I've been pricing kitchen upgrades as part of planning some remodeling. You know what blows my mind? The price of granite countertops. I mean, it's a piece of rock. How can a piece of rock wind up costing more than a plasma TV? More than a computer? More than a pretty nice mountain bike?
It's a piece of frakkin' rock! It's not like it has internet access. It's not like it has complex moving parts. It's not like it has . . . parts. It has a part. It's a rock. A big rock. It's not even carved into something interesting, like the heads at Easter Island, or Michelangelo's David. It's a rectangle. I mean, a really expensive rectangle of rock is just one step above a really expensive dandelion.

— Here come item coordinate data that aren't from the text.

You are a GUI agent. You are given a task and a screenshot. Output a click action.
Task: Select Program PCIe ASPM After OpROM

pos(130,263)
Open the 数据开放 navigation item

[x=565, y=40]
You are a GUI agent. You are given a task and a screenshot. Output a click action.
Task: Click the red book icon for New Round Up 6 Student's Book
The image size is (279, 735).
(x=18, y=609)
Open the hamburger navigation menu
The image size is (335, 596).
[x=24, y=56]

Someday, someone will ask me, "Tom, just out of curiosity, what is the most expensive thing in your house?" And I'll have to say, "My bionic appendix, of course!" No, even worse, I'll have to say, "it's that slab of rock in the kitchen." Ugh. No, I won't be able to do it. I'll have to lie. I'll say "it's my genetically-engineered cat, a perfect replica of a cat from 100 million years ago that sat on the beach and ate pterodactyls." And they'll say, "Of course, I thought it had a funny look in its eye."
1 comment:
Don't worry - if you have kids, they'll quickly become the most expensive thing in your house.